Published 22nd January 2024

Paul Woodward, Design & Technology Association Curriculum Consultant, recently conducted a highly informative INSET session at Abbey Infant School, focusing on essential aspects of the design and technology curriculum.


Teachers aimed to understand how prototyping fits into the design process, explore ways to check out existing products and designers, learn about coming up with ideas, and figure out how to evaluate and assess things. The bespoke training also included coverage of the health and safety implications of D&T within the primary sector.

The session aimed to reinforce the core elements of the curriculum (Design, Make, Evaluate), and tackled the best ways to share technical knowledge and design ideas. Overall, it was about making teaching better and giving students a richer learning experience.

Training Session

The morning commenced with an introductory overview of the course. Participants then delved into the Investigate session, focusing on examining existing products and key individuals. The utilisation of Investigate and Evaluate Activities (IEAs) in the D&T curriculum was explored, alongside an examination of mechanisms. Plans for primary and secondary research were strategically outlined to guide the investigative process. It was also considered how Focussed Tasks (FT's) could also be used as an element of investigation.

Training continued with an introduction to the iterative design process, followed by considerations of various ideas from a given brief. Techniques for developing simple prototypes were shared, and participants explored ideation along with a discussion on development methods. Delegates practiced simple drawing techniques in 2D and 3D before making simple paper and card models of their ideas.

The afternoon brought a practical emphasis on the making aspect of design and technology.

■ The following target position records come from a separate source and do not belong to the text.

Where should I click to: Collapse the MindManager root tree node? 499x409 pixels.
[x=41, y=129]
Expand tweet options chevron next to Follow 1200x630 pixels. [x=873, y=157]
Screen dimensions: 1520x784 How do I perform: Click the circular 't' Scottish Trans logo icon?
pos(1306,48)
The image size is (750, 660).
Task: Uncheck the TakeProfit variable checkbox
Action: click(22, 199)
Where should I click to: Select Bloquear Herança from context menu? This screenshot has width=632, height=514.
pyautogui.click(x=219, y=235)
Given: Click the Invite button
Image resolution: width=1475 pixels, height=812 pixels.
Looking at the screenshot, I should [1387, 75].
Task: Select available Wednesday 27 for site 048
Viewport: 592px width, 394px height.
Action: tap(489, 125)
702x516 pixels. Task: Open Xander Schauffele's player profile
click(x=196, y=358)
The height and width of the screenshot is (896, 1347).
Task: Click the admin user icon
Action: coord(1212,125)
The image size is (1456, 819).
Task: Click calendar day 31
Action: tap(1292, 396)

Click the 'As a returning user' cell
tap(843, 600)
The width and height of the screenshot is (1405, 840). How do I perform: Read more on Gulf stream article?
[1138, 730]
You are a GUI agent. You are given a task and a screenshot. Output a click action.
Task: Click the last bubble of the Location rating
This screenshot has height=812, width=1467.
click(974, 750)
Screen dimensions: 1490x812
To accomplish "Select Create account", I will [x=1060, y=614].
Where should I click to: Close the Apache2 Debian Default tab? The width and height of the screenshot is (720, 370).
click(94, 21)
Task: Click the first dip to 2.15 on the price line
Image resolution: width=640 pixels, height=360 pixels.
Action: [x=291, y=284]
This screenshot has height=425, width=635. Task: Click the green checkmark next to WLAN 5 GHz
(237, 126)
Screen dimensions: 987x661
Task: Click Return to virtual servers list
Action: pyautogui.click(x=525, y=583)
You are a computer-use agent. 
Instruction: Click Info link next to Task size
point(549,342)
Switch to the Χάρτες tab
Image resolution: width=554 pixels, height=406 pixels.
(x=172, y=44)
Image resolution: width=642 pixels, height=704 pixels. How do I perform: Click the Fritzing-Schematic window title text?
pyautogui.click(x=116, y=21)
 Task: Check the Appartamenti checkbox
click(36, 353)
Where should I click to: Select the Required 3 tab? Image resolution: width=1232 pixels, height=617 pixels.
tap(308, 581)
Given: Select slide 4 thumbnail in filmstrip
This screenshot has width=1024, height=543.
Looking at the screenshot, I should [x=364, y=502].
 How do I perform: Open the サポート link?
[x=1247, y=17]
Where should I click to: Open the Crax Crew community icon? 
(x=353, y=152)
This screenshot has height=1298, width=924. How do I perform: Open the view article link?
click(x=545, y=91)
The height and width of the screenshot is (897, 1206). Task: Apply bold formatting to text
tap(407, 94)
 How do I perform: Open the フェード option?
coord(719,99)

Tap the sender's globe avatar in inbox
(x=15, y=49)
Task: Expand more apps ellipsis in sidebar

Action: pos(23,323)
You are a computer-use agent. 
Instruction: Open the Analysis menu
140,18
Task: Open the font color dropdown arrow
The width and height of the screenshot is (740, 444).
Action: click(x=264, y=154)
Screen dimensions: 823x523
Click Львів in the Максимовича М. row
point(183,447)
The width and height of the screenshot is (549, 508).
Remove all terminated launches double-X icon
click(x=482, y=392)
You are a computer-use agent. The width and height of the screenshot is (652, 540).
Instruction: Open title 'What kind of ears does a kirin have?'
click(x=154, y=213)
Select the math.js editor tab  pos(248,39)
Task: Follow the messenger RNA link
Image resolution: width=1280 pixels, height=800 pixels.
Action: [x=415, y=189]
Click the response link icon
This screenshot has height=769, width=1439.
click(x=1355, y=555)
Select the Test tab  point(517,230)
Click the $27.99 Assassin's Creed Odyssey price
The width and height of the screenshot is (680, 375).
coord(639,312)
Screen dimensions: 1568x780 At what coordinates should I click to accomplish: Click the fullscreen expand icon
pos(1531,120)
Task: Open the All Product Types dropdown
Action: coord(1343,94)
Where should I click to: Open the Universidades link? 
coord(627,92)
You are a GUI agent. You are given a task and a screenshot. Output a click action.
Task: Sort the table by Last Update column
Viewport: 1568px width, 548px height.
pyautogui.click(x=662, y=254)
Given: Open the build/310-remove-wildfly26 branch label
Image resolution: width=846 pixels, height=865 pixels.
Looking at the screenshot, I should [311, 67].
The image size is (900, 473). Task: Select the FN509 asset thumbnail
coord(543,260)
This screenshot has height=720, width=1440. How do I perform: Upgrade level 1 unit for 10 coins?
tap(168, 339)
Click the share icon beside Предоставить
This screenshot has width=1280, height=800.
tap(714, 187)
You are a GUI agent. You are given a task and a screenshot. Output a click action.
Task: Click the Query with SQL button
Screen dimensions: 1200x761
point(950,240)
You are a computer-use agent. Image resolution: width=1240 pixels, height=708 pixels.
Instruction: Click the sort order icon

Participants honed their attention on technical skills for shaping and forming, addressing health and safety implications, and engaging in comprehensive risk assessments. Understanding the application of technical skills as Focused Tasks was discussed, alongside a deep dive into the intricacies of prototype manufacture.

Participants explored evaluative processes that support the iterative design and gained insights into appropriate assessments. Learning to use data for future planning was emphasised, followed by an immersive experience in testing and evaluation. Discussions on various assessment methods rounded off the evaluation session.

Paul describes how he found the day, “It was a pleasure to work with such an enthusiastic group of teachers all keen to improve their knowledge, confidence and skills in the teaching of Design Technology.

This INSET session was a first in terms of the way we worked through a whole design, make and evaluate assignment (DMEA) with practical elements and the understanding of how this can fit into curriculum plans while meeting, and exceeding the needs of the national curriculum.

The outcomes were creative, bizarre but fantastic, and delegates evaluated their outcomes as they might with their students before considering how they might assess and monitor students work to ensure they were engaged and that positive progress was being made. A very enjoyable day for delegates and the trainer!”

Attendee Santosh Kauldhar commented, “I came away with so much more information on D&T, which was very useful for me to further develop in the subject that I will am now leading for the first time "

The day's activities were summarised, providing a comprehensive review of the key insights gained throughout the sessions. The participants were then offered the opportunity for a Q&A session. The practical insights shared by Paul during the day have equipped teachers with valuable tools and knowledge, enhancing the design and technology learning experience at Abbey Infant School.